Große Hoffnungen auf den deutschen Markt
Auch die Übernahme eines Dax-Unternehmens ist denkbar

Die führenden internationalen Private-Equity-Häuser setzen im laufenden Jahr große Hoffnungen auf den deutschen Markt. Insbesondere die Industriekonzerne hätten auch 2004 noch erheblichen Restrukturierungsbedarf und würden zahlreiche Randgebiete zum Verkauf stellen.
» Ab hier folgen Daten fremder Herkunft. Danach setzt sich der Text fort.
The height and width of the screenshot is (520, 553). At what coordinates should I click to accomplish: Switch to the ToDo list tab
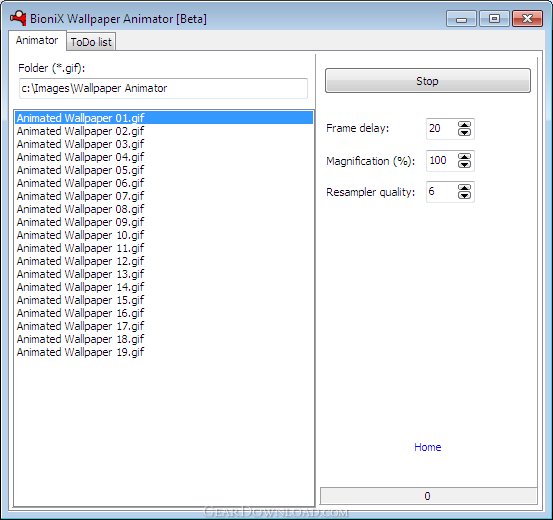point(91,42)
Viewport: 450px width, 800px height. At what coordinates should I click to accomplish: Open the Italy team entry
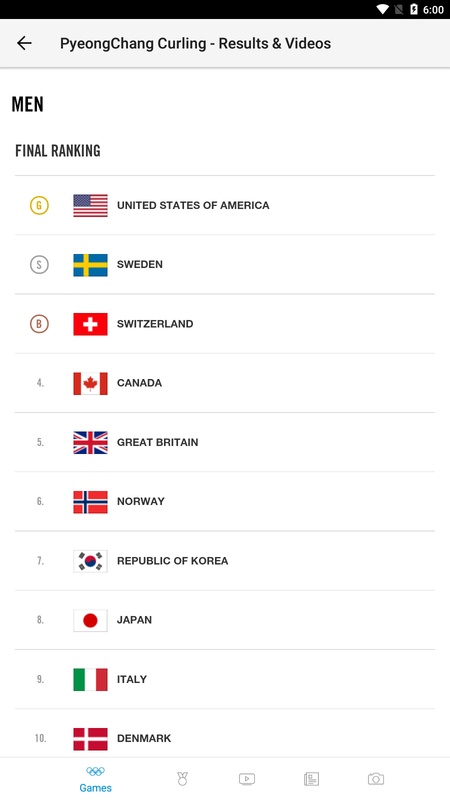click(225, 679)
Das machten die Deutschlandchefs der Beteiligungsgesellschaften Apax, Bridgepoint, Candover, Cinven und CVC in einem „Frankfurter Gespräch“ des Handelsblatts zum Thema Private Equity deutlich.

Handelsblatt: Das vergangene Jahr stand bei anderen noch im Zeichen der Krisenbewältigung. Sie als Finanzinvestoren konnten dagegen nicht klagen, oder?

Burger-Calderon: 2003 war in der Tat überraschenderweise besser, als die meisten von uns erwartet hatten, sowohl was neue Investments als auch die Verkäufe von Beteiligungen aus unseren Portfolios anging.

Lenoir: Ich muss mich da ein wenig von meinen Kollegen distanzieren. Wir sind ein Haus, das sich auf den Mittelstand, also auf kleinere Deals konzentriert. Für uns war 2003 aber kein besonders gutes Jahr.

Gangsted: Aber für die größeren Buyouts, also den Herauskauf von Konzernteilen, war 2003 durchaus das bisher beste Jahr. Normalerweise hat Deutschland einen Marktanteil von 10 bis 15 % in Europa. Im letzten Jahr lagen wir bei den abgeschlossenen Transaktionen bei etwa 25 %.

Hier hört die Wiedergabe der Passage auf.